== 抜粋した文章

定刻どおり、ロケットは新しい星を乗せて彼方に消えていった。

僕は、大勢の見物人に混じって それをみていた。
ただ、みていた。

―――

僕の仕事は ロケットを「打ち上げること」じゃない。

「打ち上げられる状態まで持っていくこと」だ。

―――

僕が打ち上げに関わるのはこれで5度目になる。

人間は『状況』に自分を合わせて、慣れていく。
それが、いいことでも わるいことでも。

だからきっと、これも仕方ないことなんだろう。

5度目の打ち上げは、
もう以前のような感動も 造り上げたモノへの愛情もなく
『当然のこと』として、『仕事』としてそれを眺めていた。

それが本来の、作業者としてあるべき姿なのかもしれない。

―――

…僕はアーティストにでもなったつもりでいたのだろうか。

―――

『職人』と『製造業』の差は、おそらくそこなんだろう。

つまり、つくったモノを『作品』と呼ぶか、『製品』と呼ぶか。

気持ちの問題といってしまえば、それまでなんだけど。

====
== データ欄

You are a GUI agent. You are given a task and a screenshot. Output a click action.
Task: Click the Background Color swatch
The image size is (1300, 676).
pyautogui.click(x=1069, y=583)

====

--- 作業の条件 ---
A. ロケット打ち上げについての文章のうち、「僕が打ち上げに関わるのはこれで5度目になる。」を含む語句で始まり「それが本来の、作業者としてあるべき姿なのかもしれない。」で終わる部分を、「感動」を「喜び」に置き換えて書き直してください。
B. ロケット打ち上げについての文章の続きを、最後の文のあとから書き進めてください。

--- 回答一覧 ---
A.
僕が打ち上げに関わるのはこれで5度目になる。

人間は『状況』に自分を合わせて、慣れていく。
それが、いいことでも わるいことでも。

だからきっと、これも仕方ないことなんだろう。

5度目の打ち上げは、
もう以前のような喜びも 造り上げたモノへの愛情もなく
『当然のこと』として、『仕事』としてそれを眺めていた。

それが本来の、作業者としてあるべき姿なのかもしれない。

B.
―――

以前はそれでも、仕事に向き合うときのスタイルは崩さないようにしようと心掛けていた。
せめて、自分の中では『作品』と呼べるだけのモノをつくろうと。

たぶん、それ自体は悪いことじゃない。

でもそうあるためには、僕自身に技量と経験、それと決定的に覚悟が欠けていたんだ。

大量生産を目的とする組織の中では、モノに対する愛情なんかはむしろ邪魔だ。
そのなかにあっても自分のスタイルを守るんだっていう、覚悟が足りなかった。

時間に追われ、組織に揉まれ、消耗しきってしまった。


んで、僕は 流された。


―――

スケジュールを守るってことも、組織の一員としての協調性も
『モノ作り』としては大事なことさ。

わかってる。


…でも。


―――

僕は、『職人』と呼べる人になりたかった。

そう。
たとえば、ガラスのナイフみたいに
純粋で、脆くて、でもだから綺麗なモノに。

―――

まだ、間に合うはずさ。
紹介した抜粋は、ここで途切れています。